Microsphere dynamics for actin based nanorobotic motility

Actin is the principle building block of the cytoskeleton. It provides eukaryotic cells with their characteristic shape, as well as the means to produce the force required for cell motility. Similarly, actin also provides the motile force behind the movement of prokaryotic organisms such as Listeria monocytogenes. Listeria´s movement is achieved by hijacking the cytoskeleton proteins of the eukaryotic host through the use of its transmembrane protein, ActA, a nucleation factor which interacts with the host Arp2/3 complex, VASP, and Actin. Previous investigations with ActA have included microbead motility tests in cytoplasmic extract, and a prokaryotic over-expression system in an artificial motility media consisting of several essential actin binding proteins, (ABP´s), ATP, and salt. From both of these studies, actin nucleation was observed at the bead surface interface with ActA, in the form of comet tails assembled from crosslinked microfilaments.
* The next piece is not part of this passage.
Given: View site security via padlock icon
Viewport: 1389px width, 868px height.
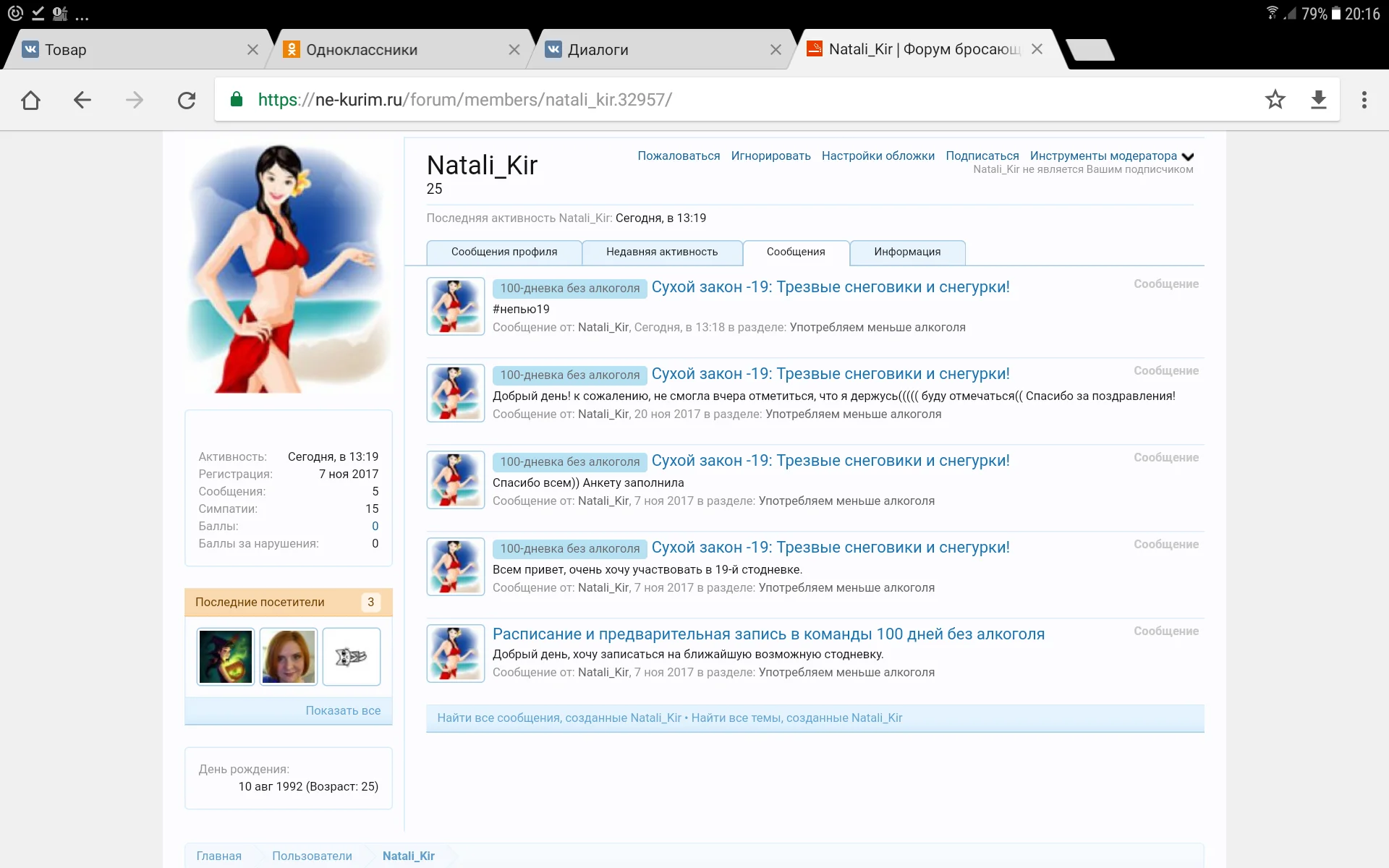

Here we report comet tail formation using ActA coated microspheres in a motility system consisting of several key ABP´s. This movement is being further characterized using a microcantilever-microsphere assembly, which we are using to measure the force output of our actin-based motility system. The ultimate objective of this research is to place the actin-based motility system into polymer vesicles and create an enclosed nanorobotic system, which produces a controllable amoeboid-like movement through an externally applied electric field.